He arrived in Keokuk at what seemed a lucky moment. Through Edward Bates, a member of Lincoln’s Cabinet, Orion Clemens had received an appointment as territorial secretary of Nevada, and only needed the money to carry him to the seat of his office at Carson City. Out of his pilot’s salary his brother had saved more than enough for the journey, and was willing to pay both their fares and go along as private secretary to Orion, whose position promised something in the way of adventure and a possible opportunity for making a fortune.

The brothers went at once to St. Louis for final leave-taking, and there took boat for “St. Jo,” Missouri, terminus of the great Overland Stage Route. They paid one hundred and fifty dollars each for their passage, and about the end of July, 1861, set out on that long, delightful trip, behind sixteen galloping horses, never stopping except for meals or to change teams, heading steadily into the sunset over the billowy plains and snow-clad Rockies, covering the seventeen hundred miles between St. Jo and Carson City in nineteen glorious days.

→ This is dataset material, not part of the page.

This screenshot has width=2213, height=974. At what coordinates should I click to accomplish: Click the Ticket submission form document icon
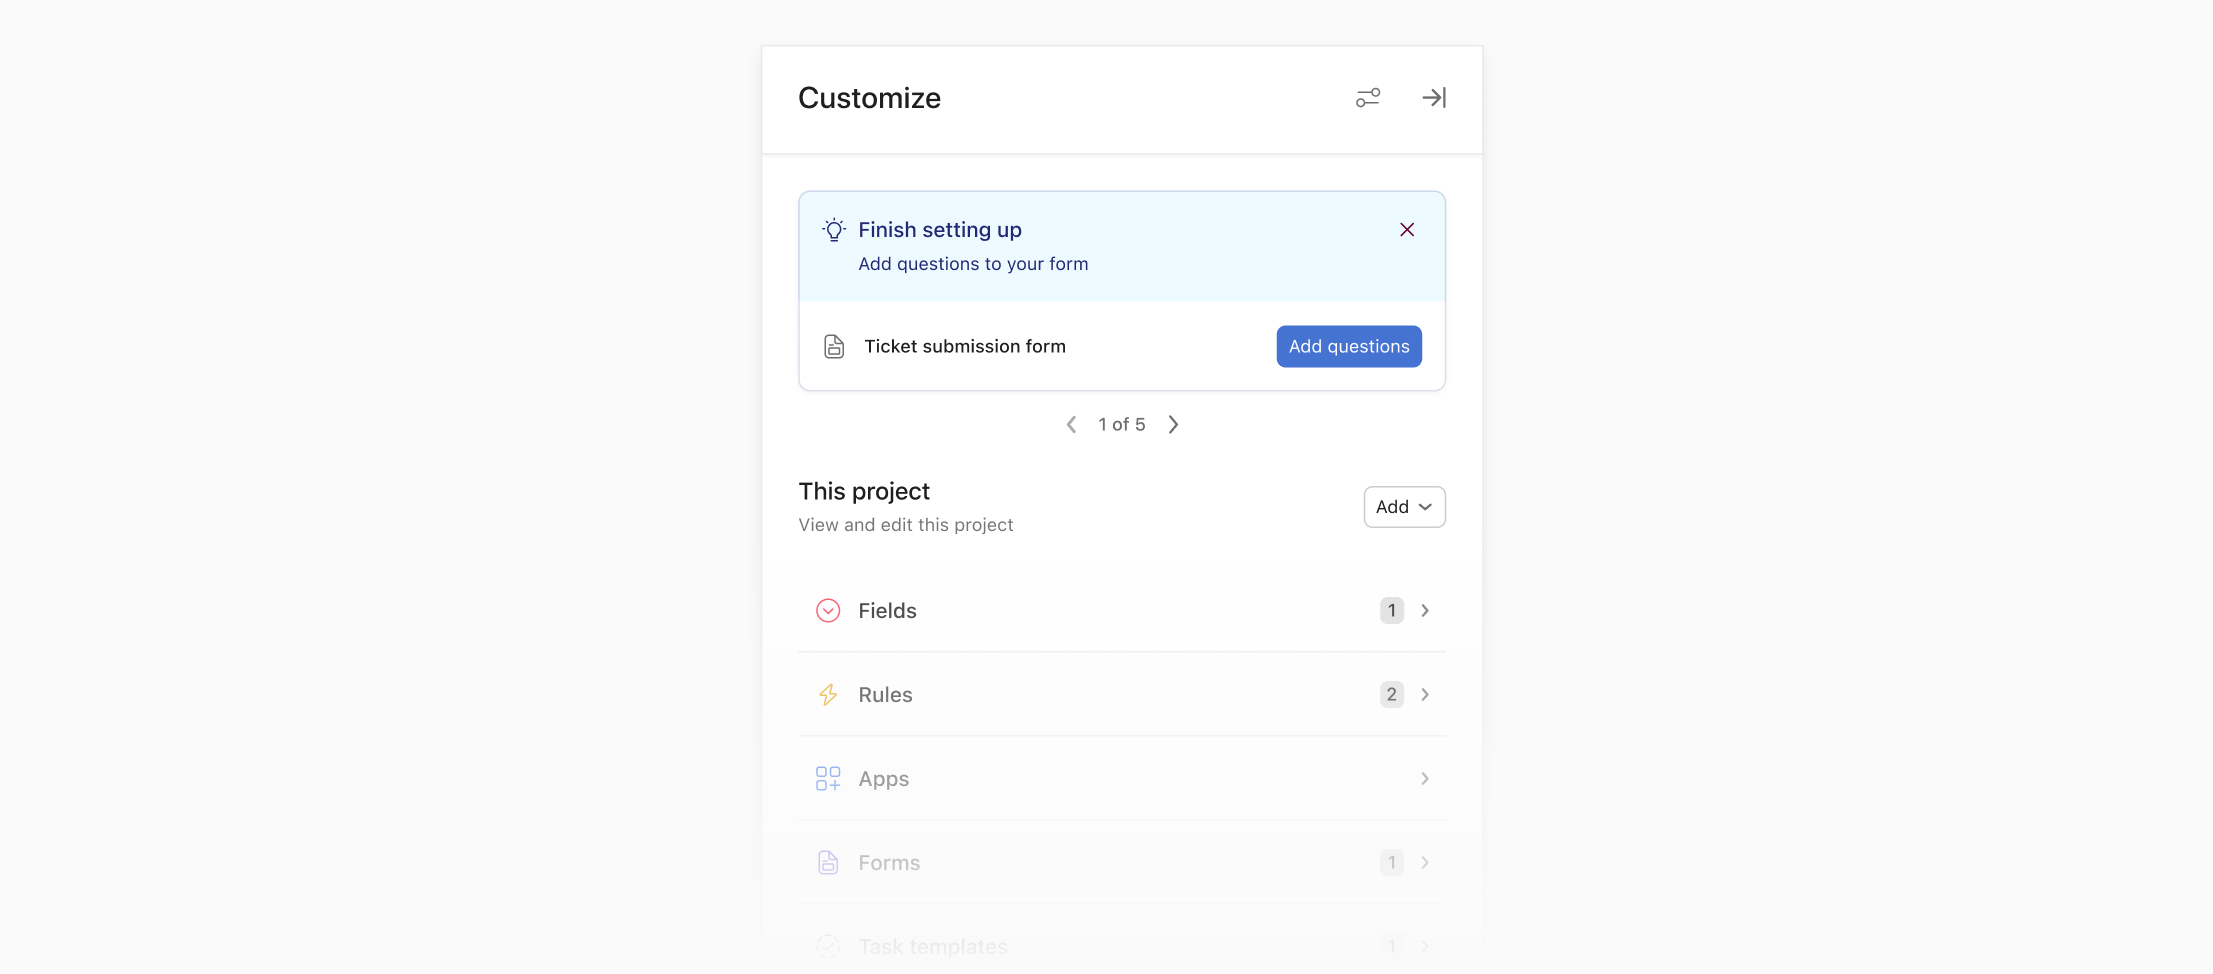click(x=834, y=347)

But one must read Mark Twain’s “Roughing It” for the story of that long- ago trip–the joy and wonder of it, and the inspiration. “Even at this day,” he writes, “it thrills me through and through to think of the life, the gladness, and the wild sense of freedom that used to make the blood dance in my face on those fine overland mornings.”

It was a hot dusty, August day when they arrived, dusty, unshaven, and weather-beaten, and Samuel Clemens’s life as a frontiersman began. Carson City, the capital of Nevada, was a wooden town with an assorted population of two thousand souls. The mining excitement was at its height and had brought together the drift of every race.

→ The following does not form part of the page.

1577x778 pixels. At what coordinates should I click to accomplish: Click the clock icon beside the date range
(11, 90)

The Clemens brothers took up lodgings with a genial Irishwoman, the Mrs. O’Flannigan of “Roughing It,” and Orion established himself in a modest office, for there was no capitol building as yet, no government headquarters. Orion could do all the work, and Samuel Clemens, finding neither duties nor salary attached to his position, gave himself up to the study of the life about him, and to the enjoyment of the freedom of the frontier. Presently he had a following of friends who loved his quaint manner of speech and his yarns. On cool nights they would collect about Orion’s office-stove, and he would tell stories in the wonderful way that one day would delight the world. Within a brief time Sam Clemens (he was always “Sam” to the pioneers) was the most notable figure on the Carson streets. His great, bushy head of auburn hair, has piercing, twinkling eyes, his loose, lounging walk, his careless disorder of dress invited a second look, even from strangers. From a river dandy he had become the roughest-clad of pioneers–rusty slouch hat, flannel shirt, coarse trousers slopping half in and half out of heavy cowhide boots, this was his make-up. Energetic citizens did not prophesy success for him. Often they saw him leaning against an awning support, staring drowsily at the motley human procession, for as much as an hour at a time. Certainly that could not be profitable.

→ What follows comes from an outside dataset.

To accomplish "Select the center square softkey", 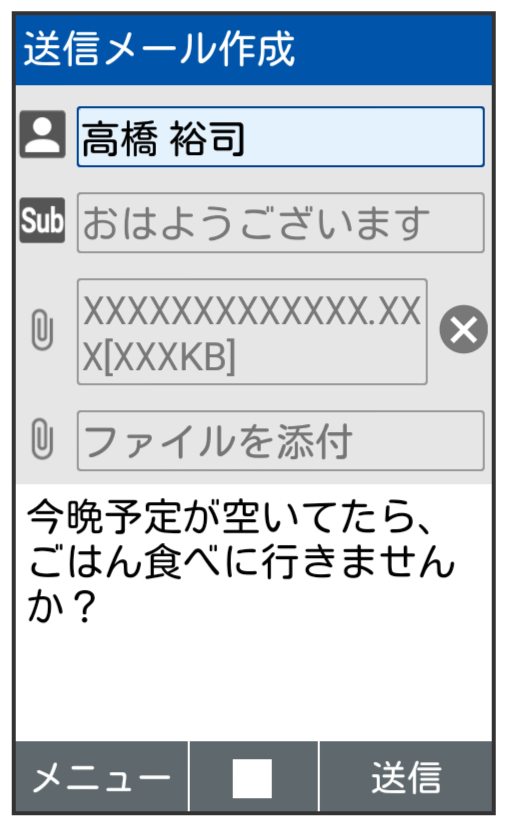I will tap(252, 778).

But they did like to hear him talk.

He did not catch the mining fever at once. He was interested first in the riches that he could see. Among these was the timber-land around Lake Bigler (now Tahoe)–splendid acres, to be had for the asking. The lake itself was beautifully situated.

With an Ohio boy, John Kinney, he made an excursion afoot to Tahoe, a trip described in one of the best chapters of “Roughing It.” They staked out a timber claim and pretended to fence it and to build a house, but their chief employment was loafing in the quiet luxury of the great woods or drifting in a boat on the transparent water. They did not sleep in the house. In “Roughing It” he says:

“It never occurred to us, for one thing; and, besides, it was built to hold the ground, and that was enough. We did not wish to strain it.”

They made their camp-fires on the borders of the lake, and one evening it got away from them, fired the forest, and destroyed their fences and habitation. In a letter home he describes this fire in a fine, vivid way. At one place he says:

“The level ranks of flame were relieved at intervals by the standard- bearers, as we called the tall dead trees, wrapped in fire, and waving their blazing banners a hundred feet in the air. Then we could turn from the scene to the lake, and see every branch and leaf and cataract of flame upon its banks perfectly reflected, as in a gleaming, fiery mirror.”

He was acquiring the literary vision and touch. The description of this same fire in “Roughing It,” written ten years later, is scarcely more vivid.

Most of his letters home at this time tell of glowing prospects–the certainty of fortune ahead. The fever of the frontier is in them. Once, to Pamela Moffett, he wrote:

“Orion and I have enough confidence in this country to think that, if the war lets us alone, we can make Mr. Moffett rich without its ever costing him a cent or a particle of trouble.”

From the same letter we gather that the brothers are now somewhat interested in mining claims:

“We have about 1,650 feet of mining-ground, and, if it proves good, Mr. Moffett’s name will go in; and if not, I can get ’feet’ for him in the spring.”

This was written about the end of October. Two months later, in midwinter, the mining fever came upon him with full force.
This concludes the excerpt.